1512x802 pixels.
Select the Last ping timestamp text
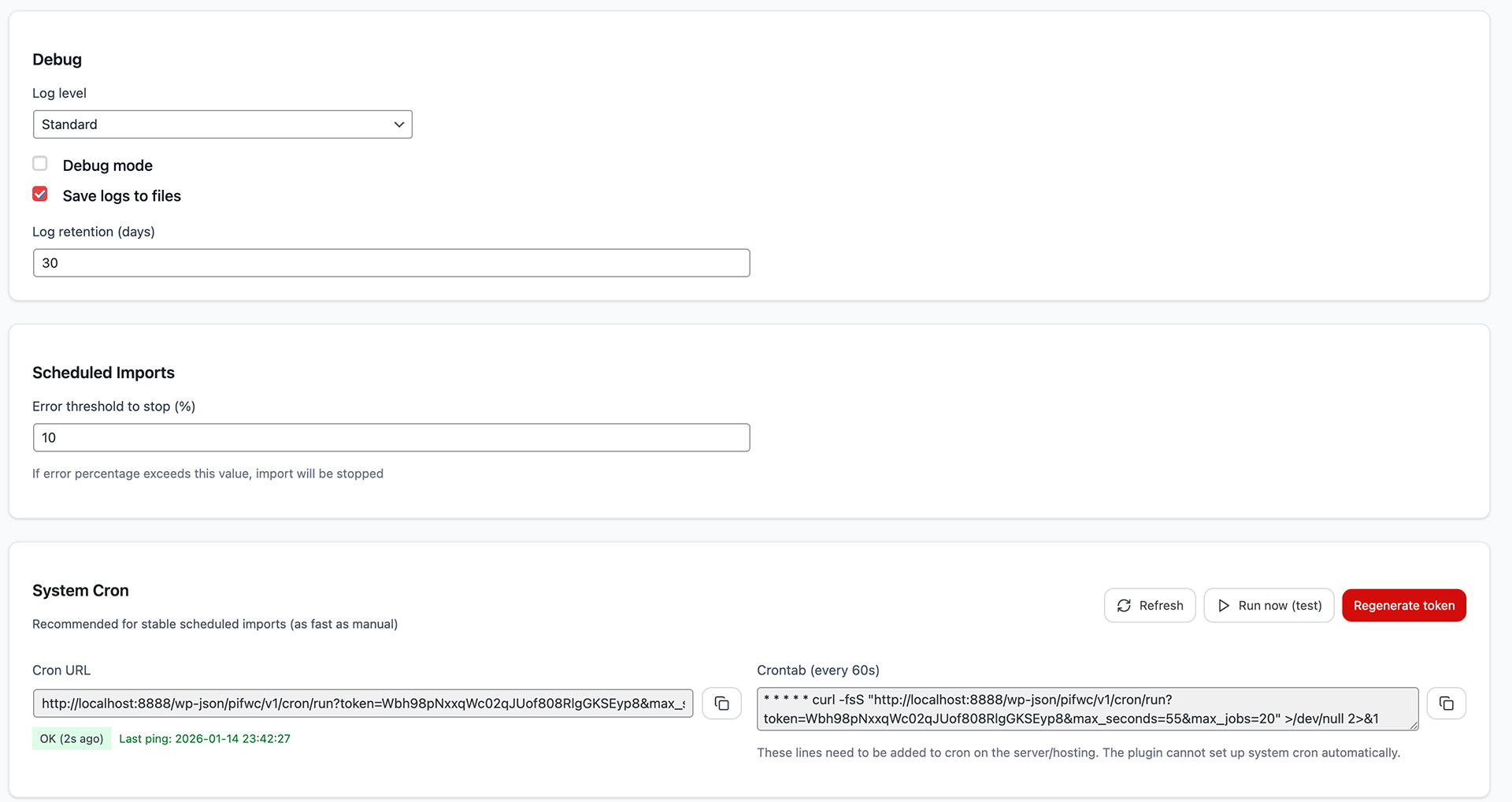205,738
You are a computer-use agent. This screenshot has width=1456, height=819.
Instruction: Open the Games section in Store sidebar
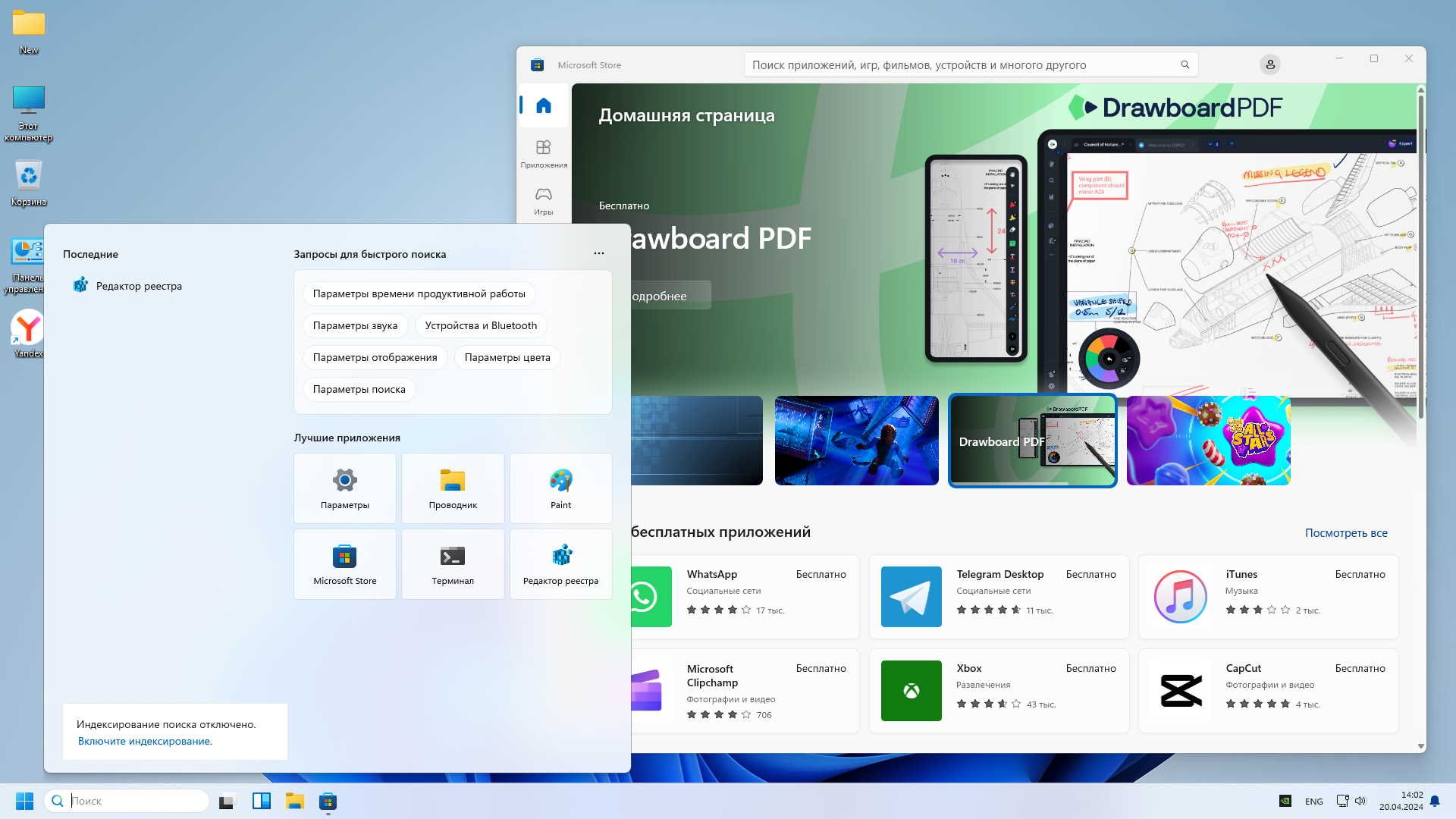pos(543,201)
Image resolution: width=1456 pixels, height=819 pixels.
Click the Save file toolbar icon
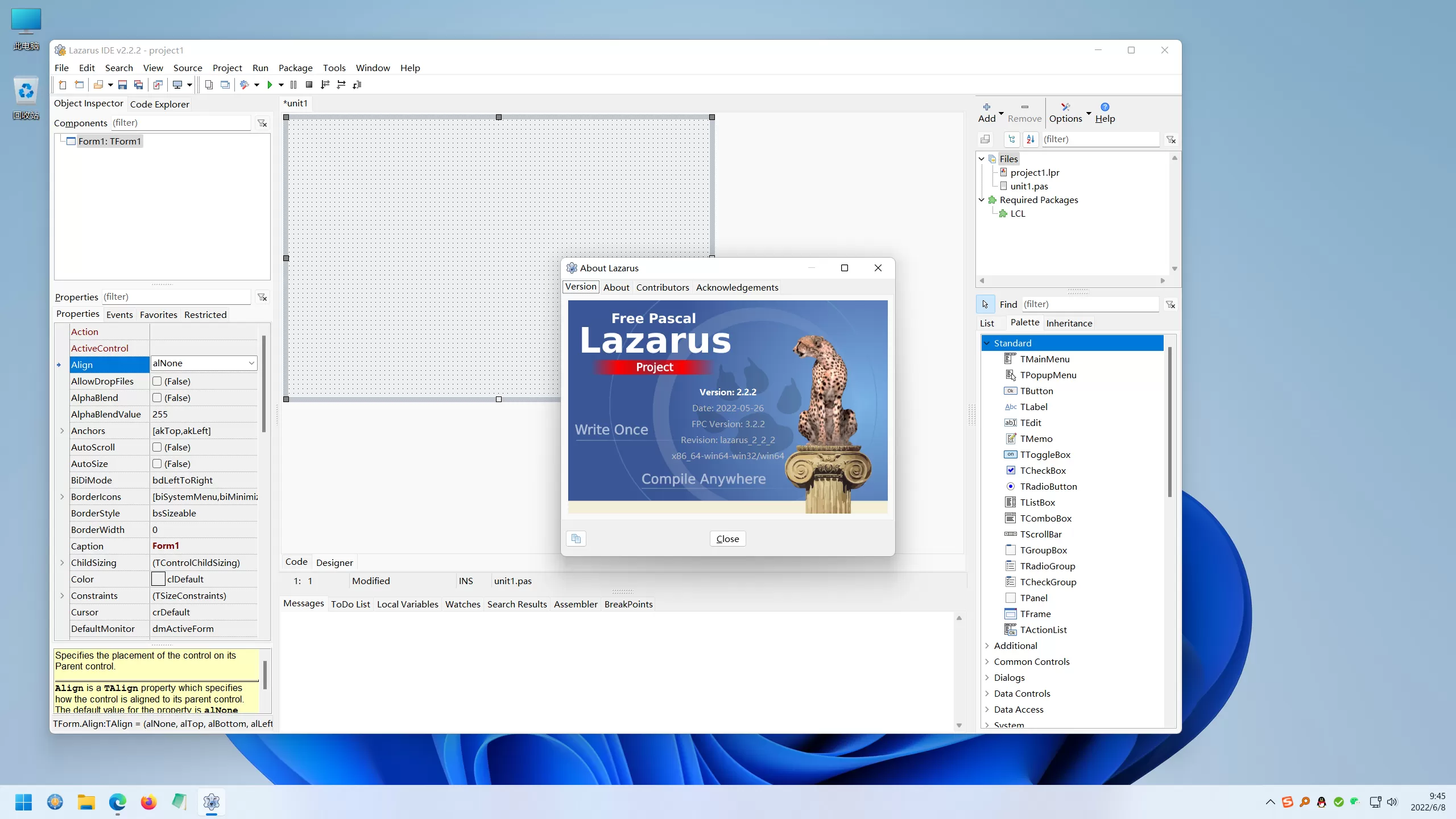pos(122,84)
····················
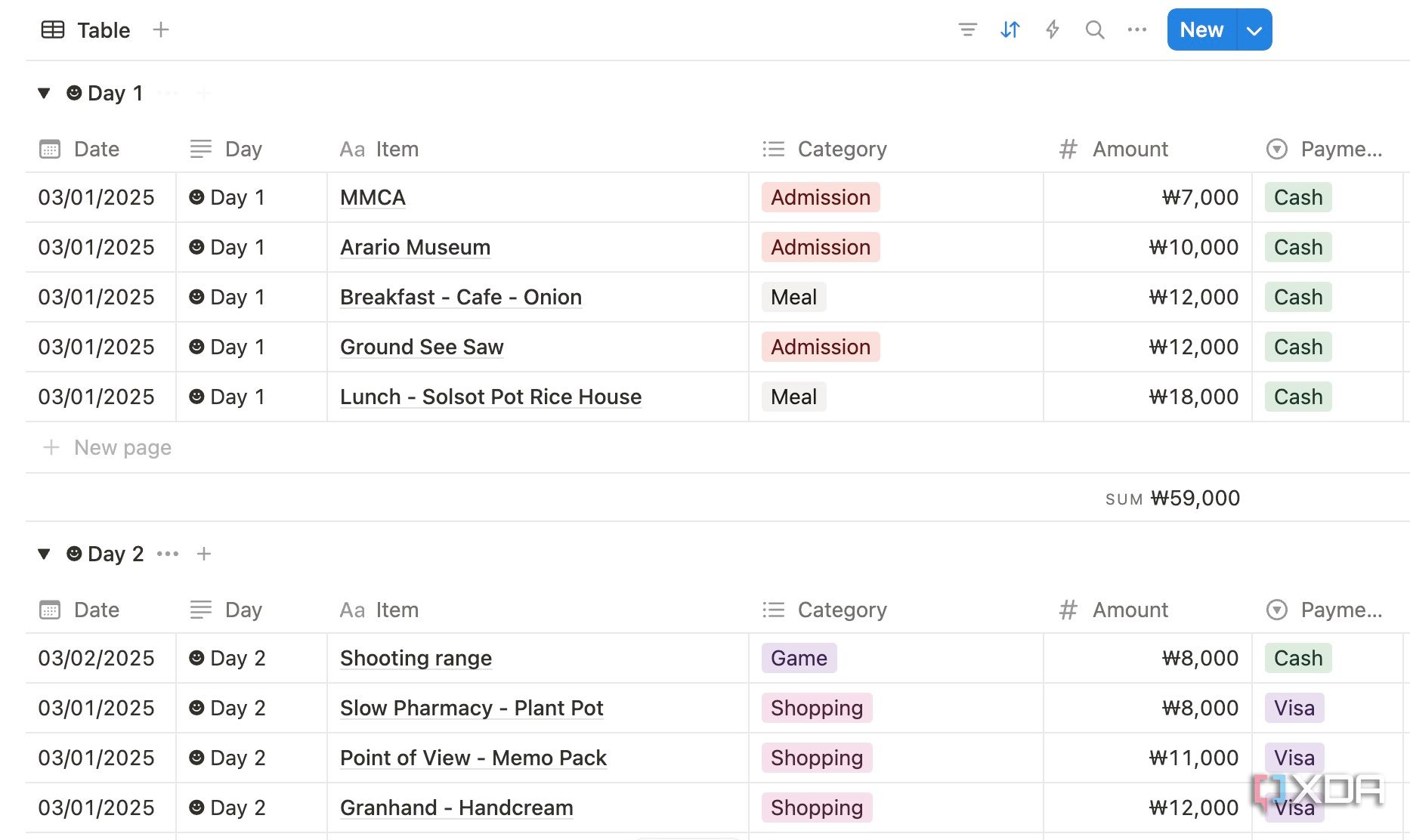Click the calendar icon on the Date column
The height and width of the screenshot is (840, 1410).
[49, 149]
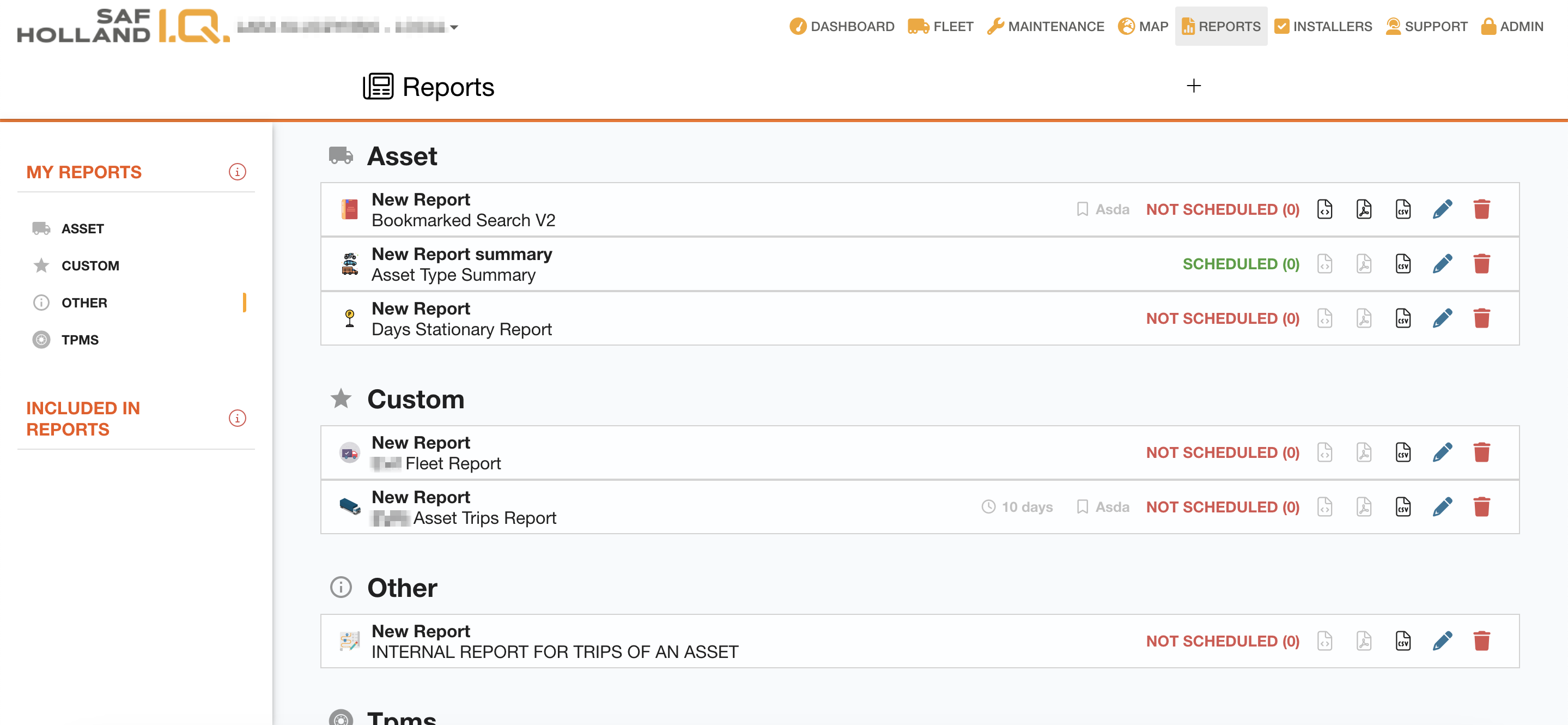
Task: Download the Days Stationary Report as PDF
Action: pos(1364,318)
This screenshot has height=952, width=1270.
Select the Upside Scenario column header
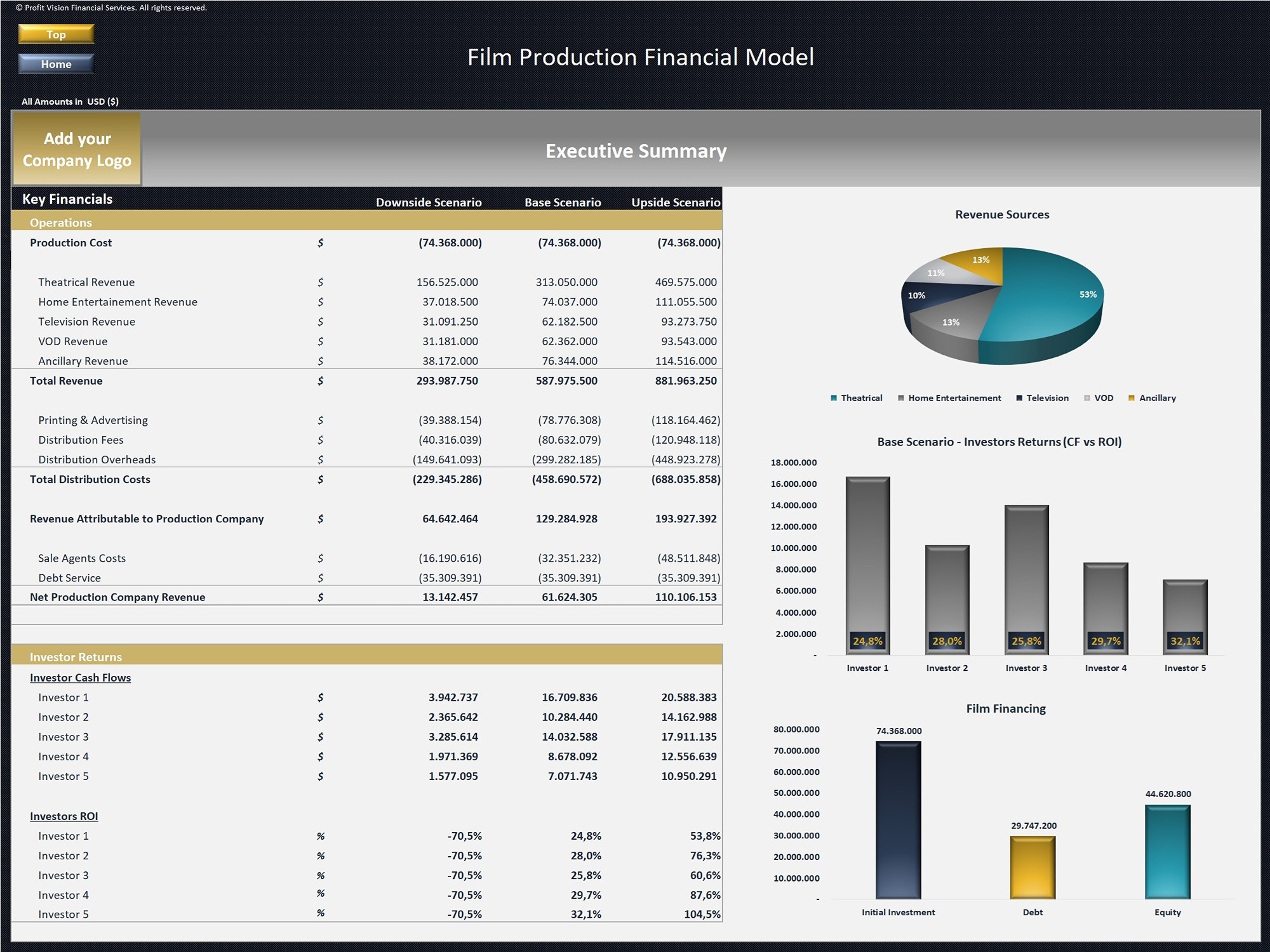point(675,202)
····················
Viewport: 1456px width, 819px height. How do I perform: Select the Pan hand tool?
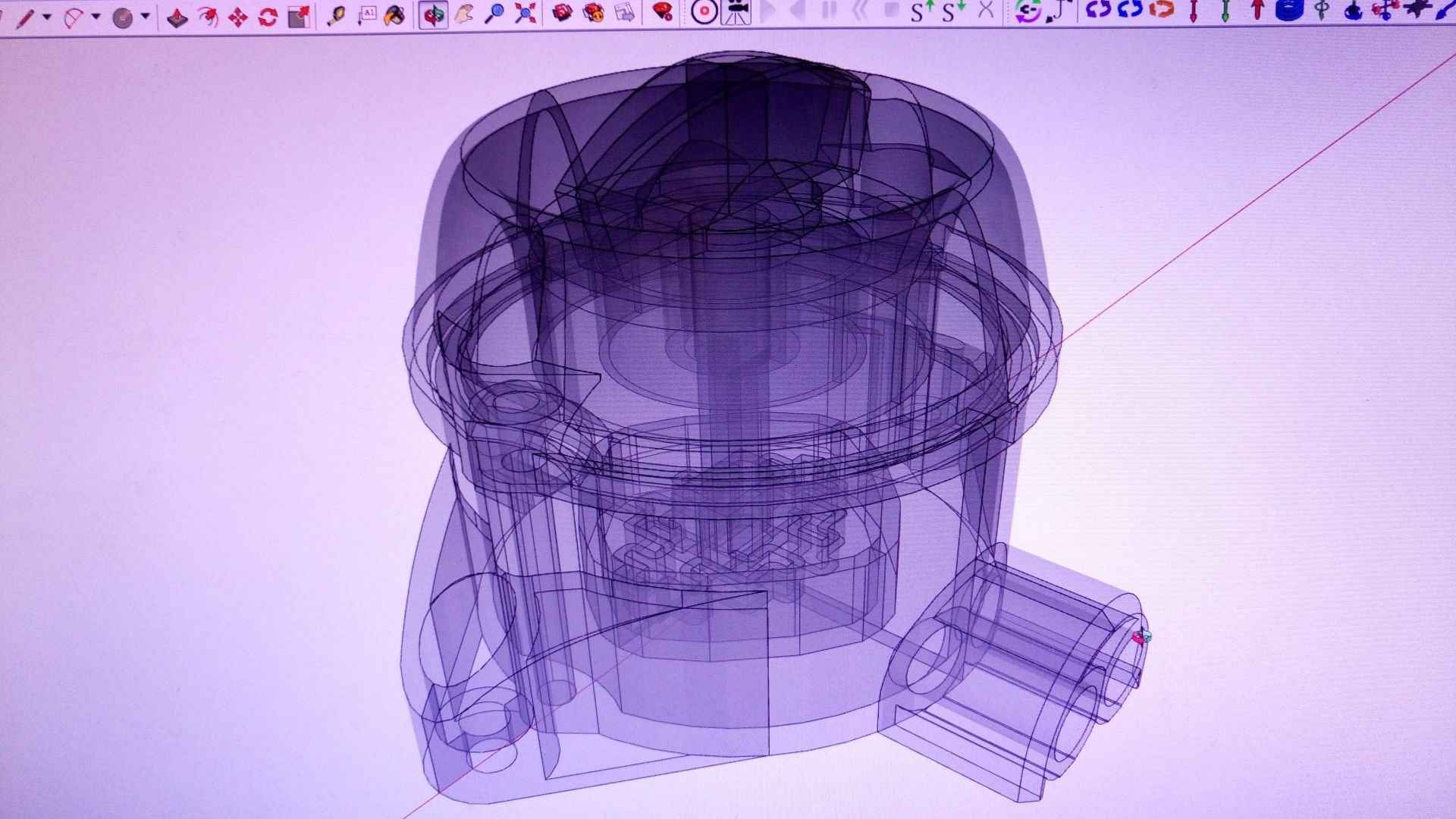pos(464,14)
····················
> PROBLEM TO WORK ON
Identify the lines of the entries containing the string "This". Copy each such line.

> ANSWER SECTION
You are a computer-use agent. This screenshot has width=1456, height=819.
This screenshot has height=952, width=1270.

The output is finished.